Ratcliff sued the commission in January claiming he was not afforded due process before being suspended. In the complaint, his lawyers argued the December hearing where he was suspended in an emergency order served as an attempt to coerce him to sell his stake in the Gary casino to Hard Rock at a discount.
And while his license was suspended, the state learned he failed to disclose $900,000 in racing deposits in win/loss statements on a 2018 gaming license application.
Eventually, the parties reached a settlement that led to Ratcliff drop his suit, sell his shares to Gibson and Hard Rock, and agree to not appeal the license suspension.
The commission also fined Spectacle $530,000 – or $10,000 a day – for each day it failed to reach an agreement on breaking away from Ratcliff. Tait said that was the first time a casino owner failed to comply with a commission order.
Investigation Impacted Casino Licenses
The investigation has had a profound impact on the two licenses that Spectacle held with the Majestic Star, which operated on two boats in Gary’s Buffington Harbor.
After selling Centaur, which owned the Indiana Grand and Hoosier Park racetrack casinos, to Caesars Entertainment, Ratcliff along with Terre Haute businessman Greg Gibson formed Spectacle Entertainment to buy the Majestic Star.
In July 2019, it was announced that the land-based Gary casino would be operated by Hard Rock International in partnership with Spectacle
The state law authorizing the move to an inland casino in Gary freed up the second Majestic Star license, which was awarded to Terre Haute in west central Indiana.

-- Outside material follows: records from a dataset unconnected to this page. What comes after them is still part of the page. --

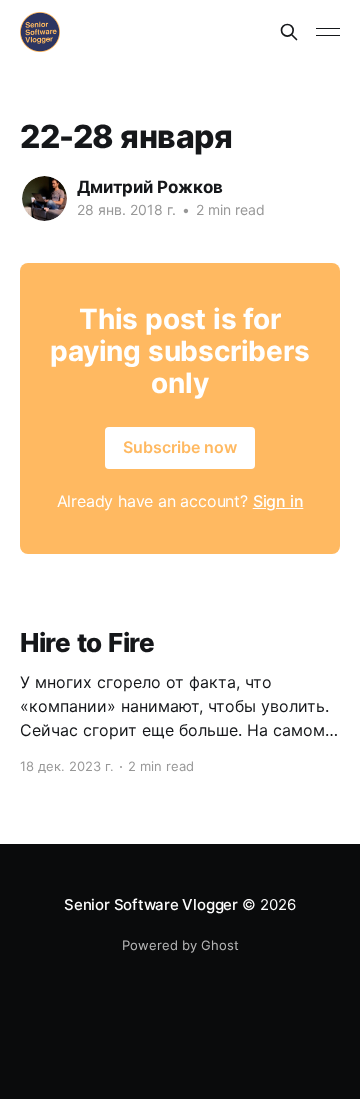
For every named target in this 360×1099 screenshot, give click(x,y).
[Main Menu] (328, 32)
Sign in (278, 501)
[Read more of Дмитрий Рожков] (44, 198)
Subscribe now (180, 447)
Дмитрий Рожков (150, 187)
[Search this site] (289, 32)
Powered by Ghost (180, 945)
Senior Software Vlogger (151, 904)
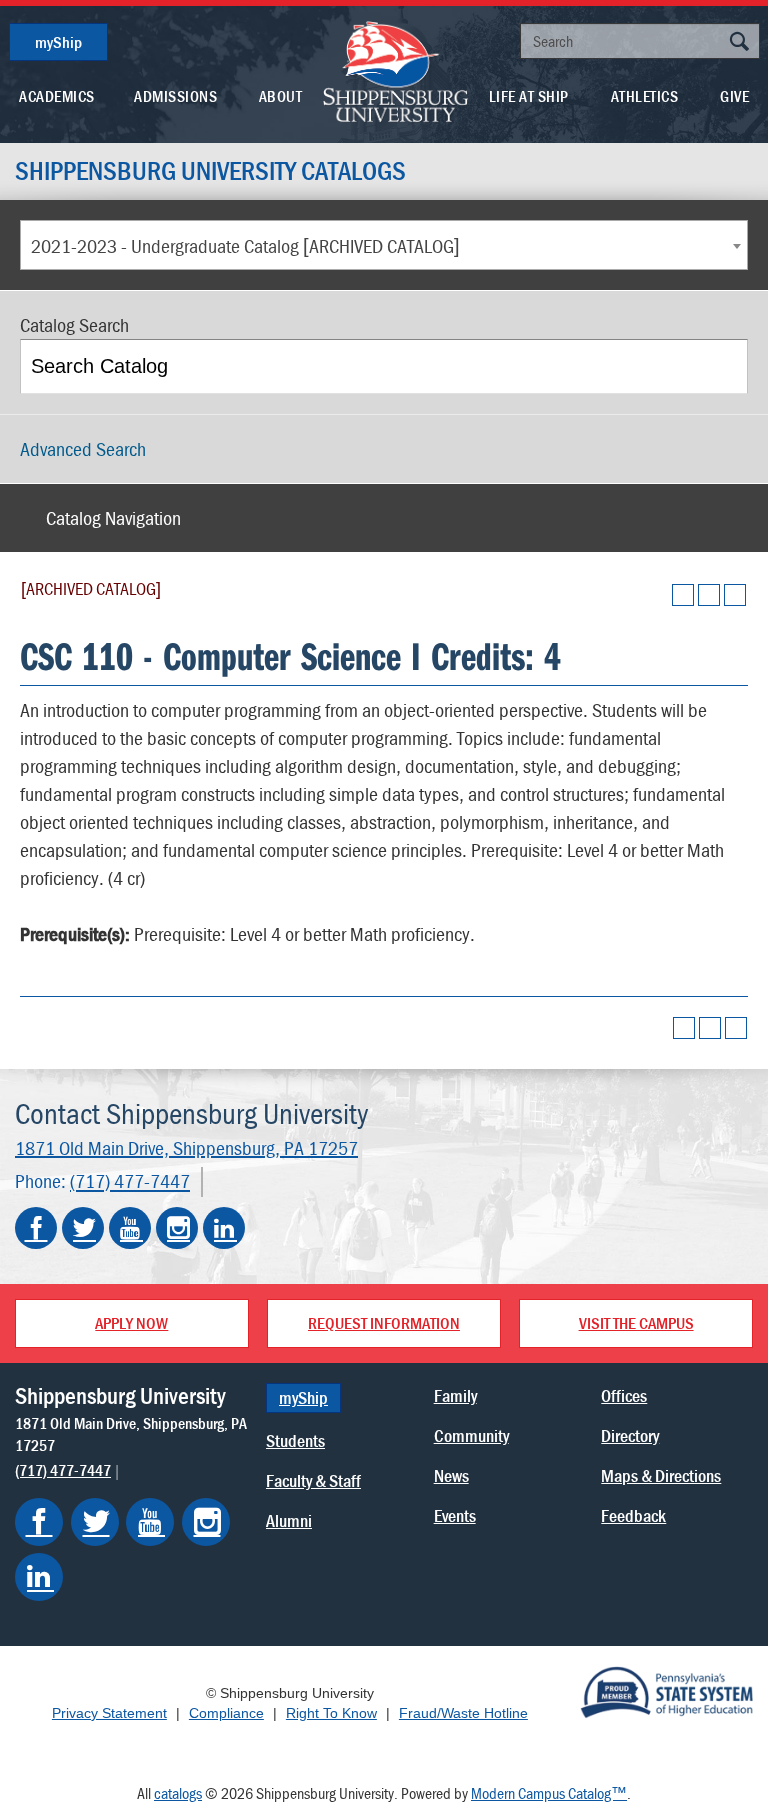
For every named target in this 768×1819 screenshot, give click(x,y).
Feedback (633, 1515)
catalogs (178, 1793)
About (281, 96)
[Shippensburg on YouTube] (150, 1522)
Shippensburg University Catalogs (210, 171)
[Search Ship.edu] (739, 43)
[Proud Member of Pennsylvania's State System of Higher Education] (666, 1691)
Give (734, 96)
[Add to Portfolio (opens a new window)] (683, 595)
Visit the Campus (636, 1323)
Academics (57, 96)
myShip (58, 42)
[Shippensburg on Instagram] (206, 1522)
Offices (624, 1395)
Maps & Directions (661, 1475)
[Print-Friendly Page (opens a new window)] (709, 595)
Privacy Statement (109, 1713)
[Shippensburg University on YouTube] (130, 1228)
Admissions (175, 96)
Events (455, 1515)
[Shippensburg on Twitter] (95, 1522)
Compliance (226, 1713)
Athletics (645, 96)
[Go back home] (396, 70)
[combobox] (384, 245)
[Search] (722, 366)
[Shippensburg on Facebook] (39, 1522)
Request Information (384, 1323)
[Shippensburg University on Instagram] (177, 1228)
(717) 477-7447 (130, 1181)
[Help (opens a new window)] (735, 595)
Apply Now (131, 1323)
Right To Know (331, 1713)
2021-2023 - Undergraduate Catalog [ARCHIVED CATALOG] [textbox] (245, 245)
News (451, 1475)
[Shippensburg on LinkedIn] (39, 1577)
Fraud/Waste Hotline (463, 1713)
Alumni (289, 1520)
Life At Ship (529, 96)
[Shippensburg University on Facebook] (36, 1228)
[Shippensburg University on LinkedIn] (224, 1228)
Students (295, 1440)
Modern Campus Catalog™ (549, 1793)
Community (471, 1435)
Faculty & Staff (313, 1480)
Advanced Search (83, 448)
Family (455, 1395)
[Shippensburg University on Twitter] (83, 1228)
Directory (630, 1435)
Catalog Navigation (113, 517)
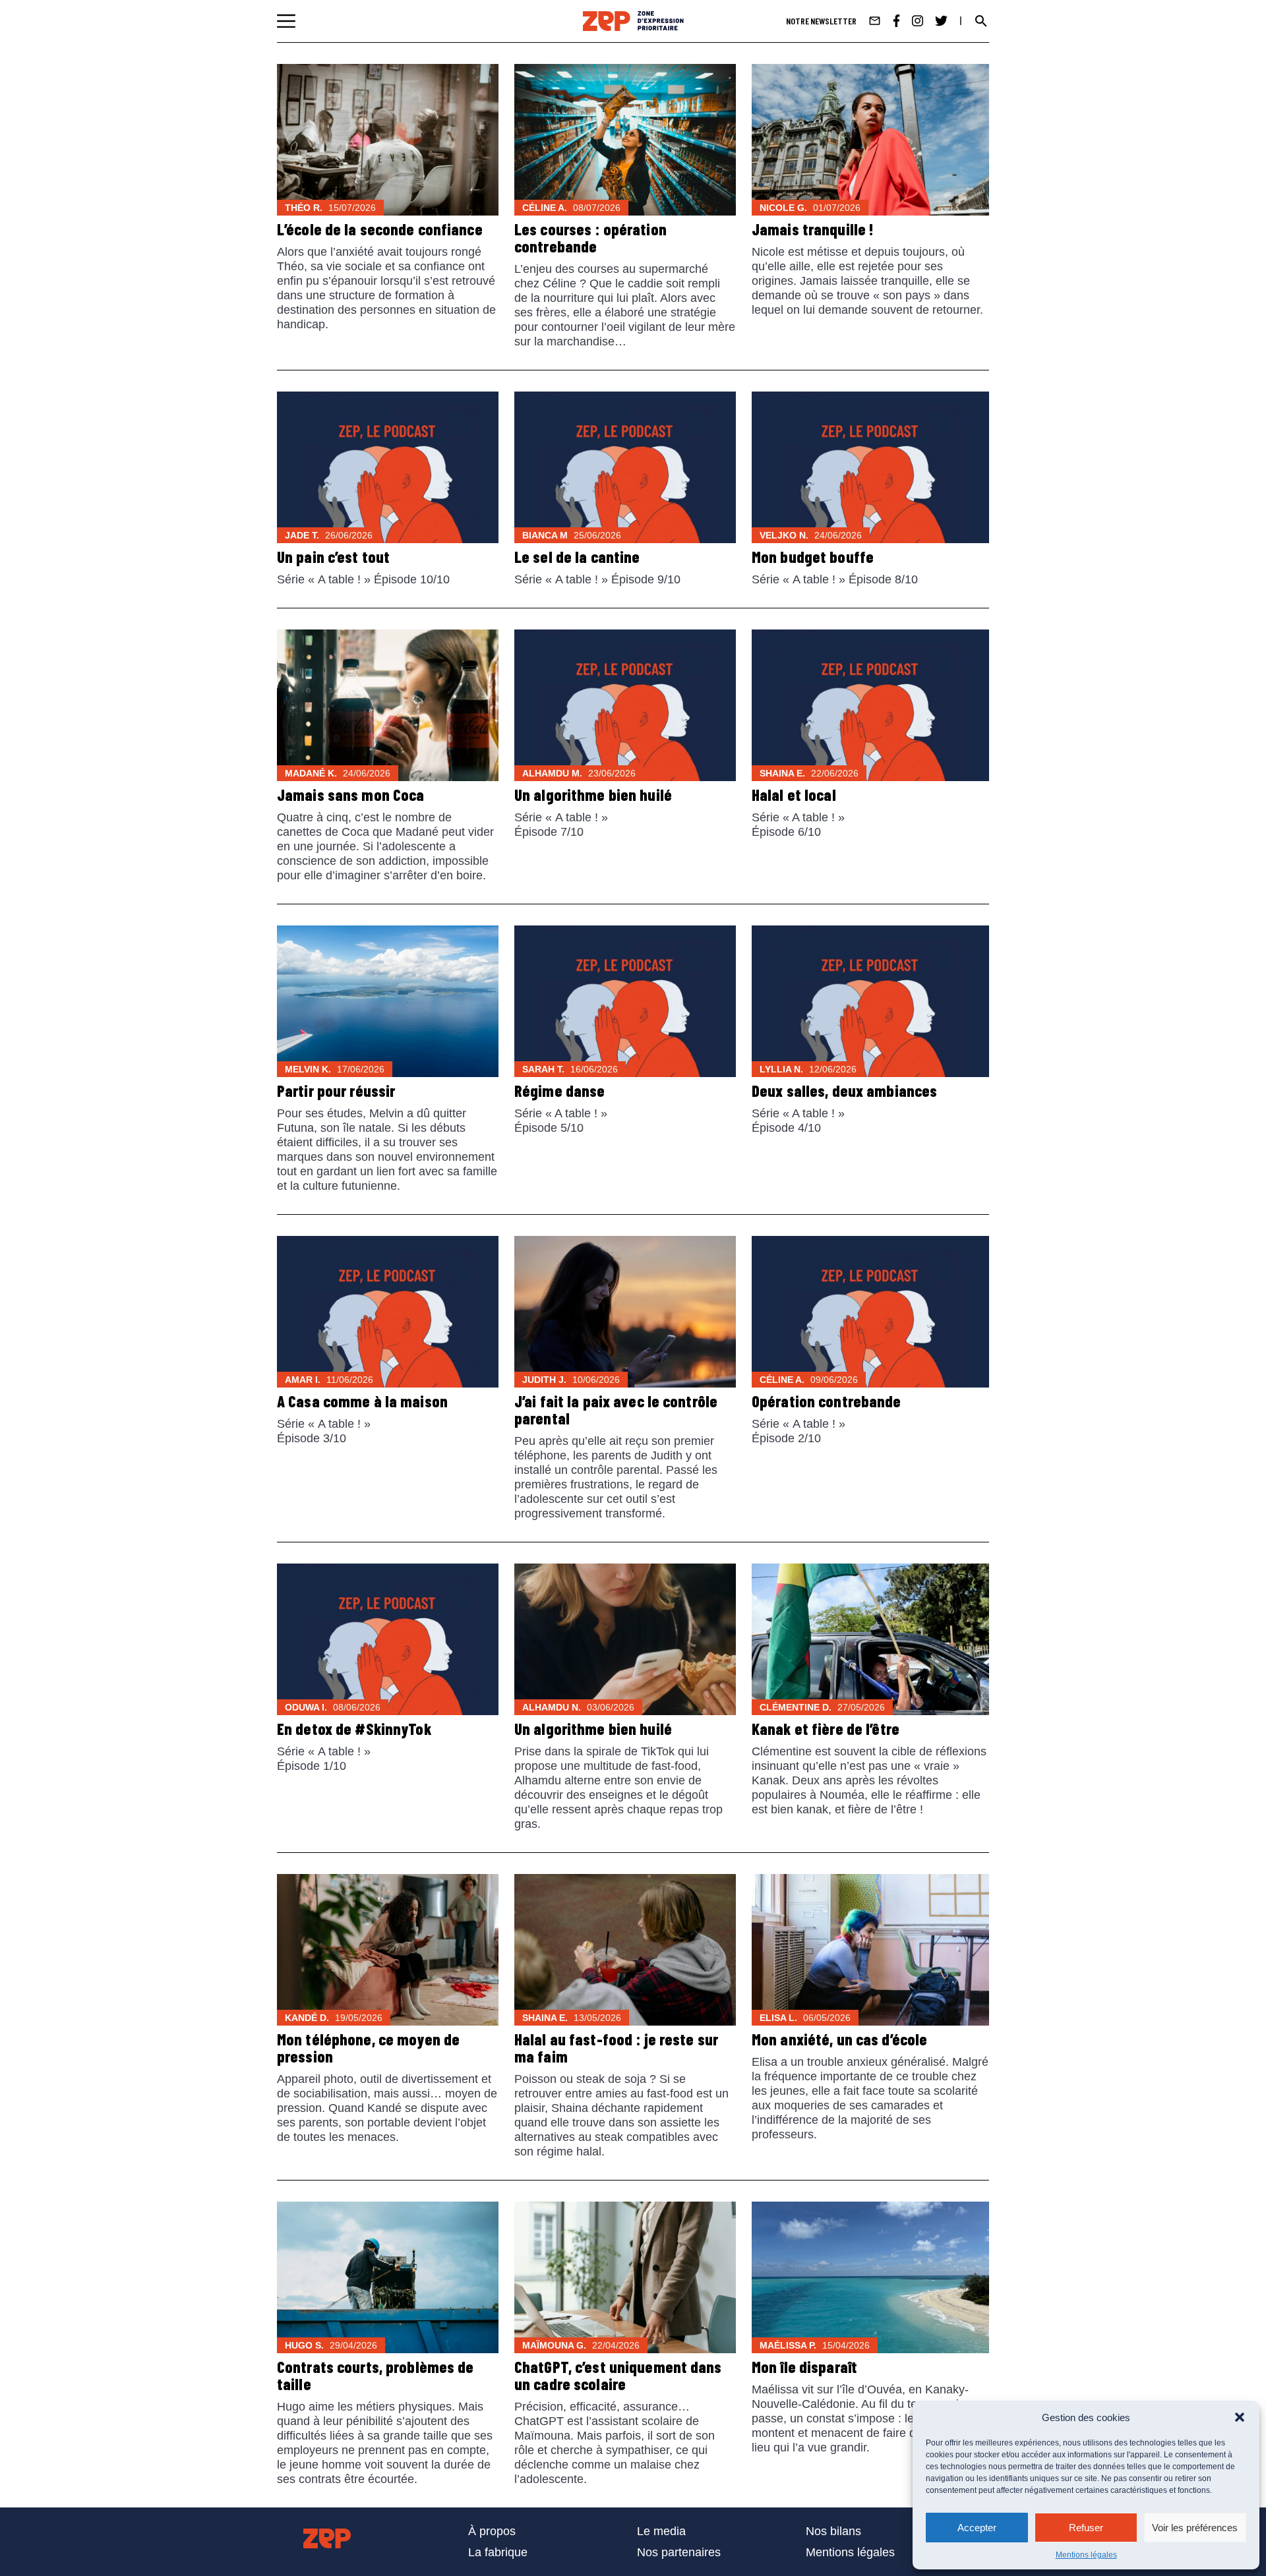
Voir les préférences (1195, 2527)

Voters in Vigo County approved a referendum in November 2019 to allow casino gaming there.
A month later Spectacle and Hard Rock submitted the only application for Terre Haute.
In early January 2020, Spectacle and Hard Rock along with local and state officials broke ground on Hard Rock Northern Indiana, a $300 million casino in Gary. Roughly two weeks, IGC officials announced the start of their investigation into Spectacle.
The investigation led to a three-month delay of the official award of the casino license for Terre Haute, and the IGC only approved that in May 2000 after Ratcliff and Keeler agreed to divest themselves from it. Gibson, now the lead for the Terre Haute project, named the venture Lucy Luck, with plans still to operate a Hard Rock casino an hour west of Indianapolis.
However, that $120 million project did not move forward over the next year as gaming commission officials raised concerns with potential leadership candidates and a lack of details on financing. In June, the IGC took the drastic step of not renewing Lucy Luck’s license.
A new submission process has started for the Terre Haute license, with applications due on Sept. 22.
The investigation has also impacted Spectacle’s standing in Hard Rock Northern Indiana. On Wednesday, the IGC approved a plan making Hard Rock International the majority owner in the Gary casino and substantially reducing Spectacle’s involvement.
Even as the licensure situation has been resolved, Spectacle still remains under investigation, Deputy Director Jenny Reske told Casino.org this week.